Retomando a Operação Relâmpago levada a cabo pelo Japão, é esta surpresa estratégica que dá origem, segundo Heitor Romana, ao desenvolvimento de vários estudos sobre o comportamento japonês e acaba por ser graças a esse ataque que é criado o serviço de Intelligence que vai dar lugar à CIA (Office of Strategic Service); formada por intelectuais, por cientistas e académicos, os mesmos que vão estudar o comportamento racional, ou irracional, de Hitler, e vão estudar o comportamento racional ou irracional do Imperador japonês. “Era preciso perceber como é que o modelo do ator racional estava a perder peso, por que estava a perder força. Era facto que, e voltando à Guerra Fria e aos anos 60, 70 e 80, o modelo do ator racional sempre funcionou.
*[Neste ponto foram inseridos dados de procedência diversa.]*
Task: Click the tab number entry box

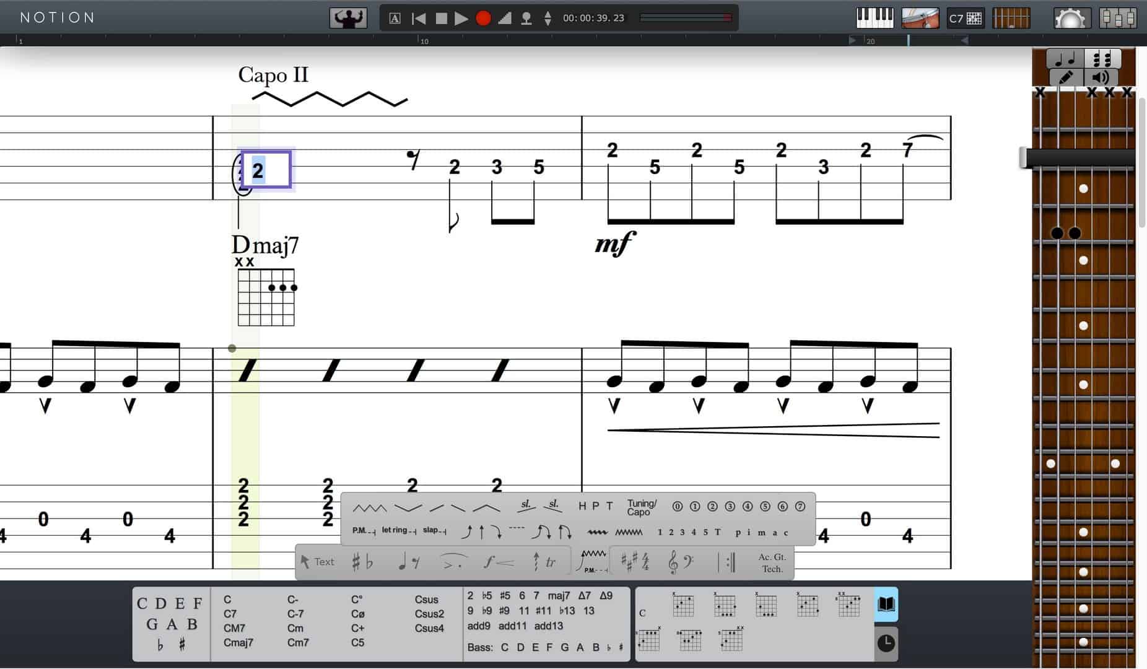Action: coord(266,170)
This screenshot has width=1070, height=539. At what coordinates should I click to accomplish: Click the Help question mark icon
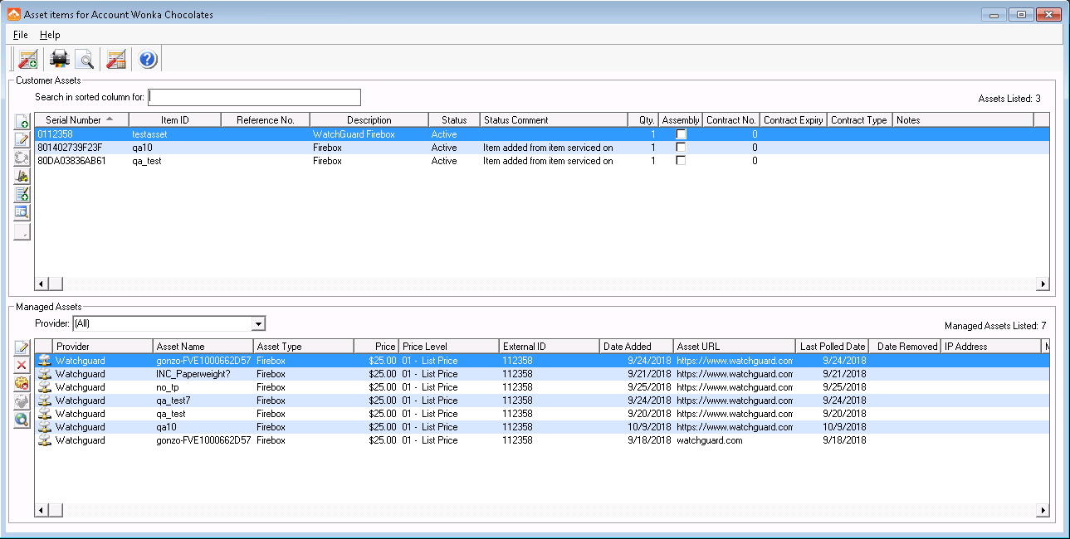pyautogui.click(x=147, y=59)
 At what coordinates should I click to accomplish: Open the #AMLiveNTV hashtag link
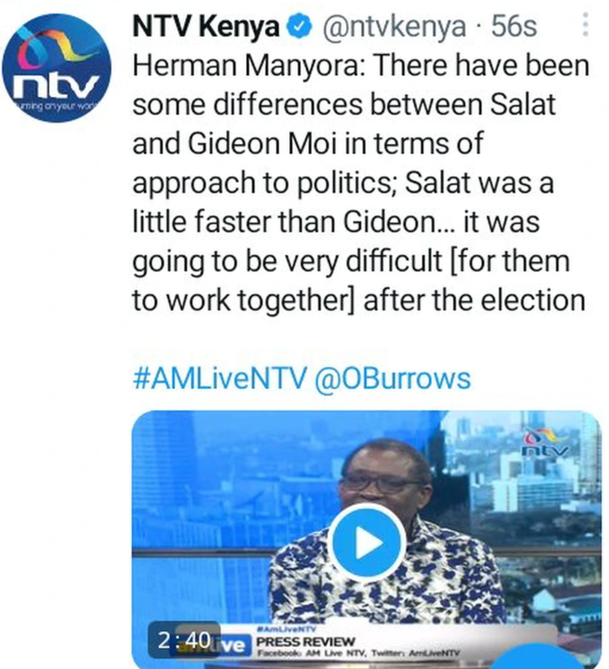pyautogui.click(x=219, y=378)
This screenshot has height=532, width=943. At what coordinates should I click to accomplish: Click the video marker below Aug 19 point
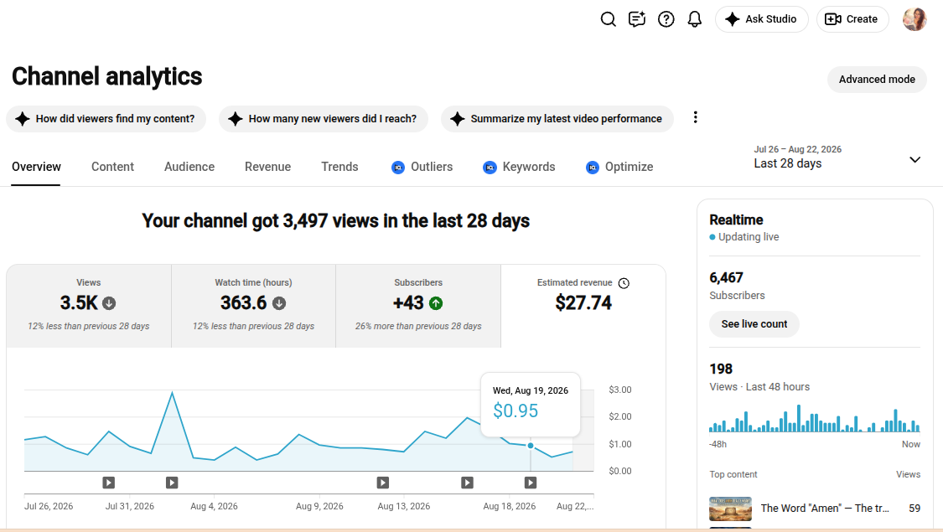coord(530,483)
Na crise dos mísseis de Cuba, em que estava iminente um ataque nuclear, um ataque feito pelo Khrushchev contra os Estados Unidos, e em que estava também iminente a retaliação norte americana contra a União Soviética, mas nada aconteceu”, explica Heitor Romana enfatizando a força do modelo do ator racional.
Ainda sobre a evidência da força do modelo do ator racional motivado por uma lógica de consequências, uma história particular que nos conta Heitor Romana: “Lembro-me quando tinha 14 anos, de acordarmos de manhã e ouvirmos rádio – nessa altura não havia televisão – ‘A agência Reuters anuncia grave crise das relações entre os Estados Unidos e a União Soviética, iminente uma crise que pode redundar num ato nuclear inesperado’. E o que fazíamos nós? Cada um seguia a sua vida, levávamos a vida normal, porquê? Ninguém acreditava que isso pudesse acontecer, tal como não aconteceu dentro desta lógica do modelo do ator racional. Dormíamos descansados, vivíamos descansados, porque era o bluff das Relações Internacionais. Era o bluff entre superpotências”.
Mas podemos agora viver assim tão desancados quando Putin nos enfrenta com a ameaça nuclear? Para podermos responder a esta pergunta é relevante perceber que com o “fim da União Soviética, a lógica anterior dá lugar a um multissistema que nunca chegou verdadeiramente a afirmar-se, tal como esta crise vem demonstrar, nunca chegou verdadeiramente a encontrar o seu ajustamento. Andamos desde 1990 à procura de um ajustamento, e, trinta anos depois, esse ajustamento não se verifica. A partir de dada altura começamos a perceber que há sinais, começamos a verificar algumas brechas do modelo do ator racional, da lógica das consequências. Essas brechas estavam a dar lugar àquilo que eu designo da ‘lógica da contingência’ e o que é que isso significa por exemplo em termos de risco da atividade empresarial e do risco geopolítico?”, explica e questiona Heitor Romana.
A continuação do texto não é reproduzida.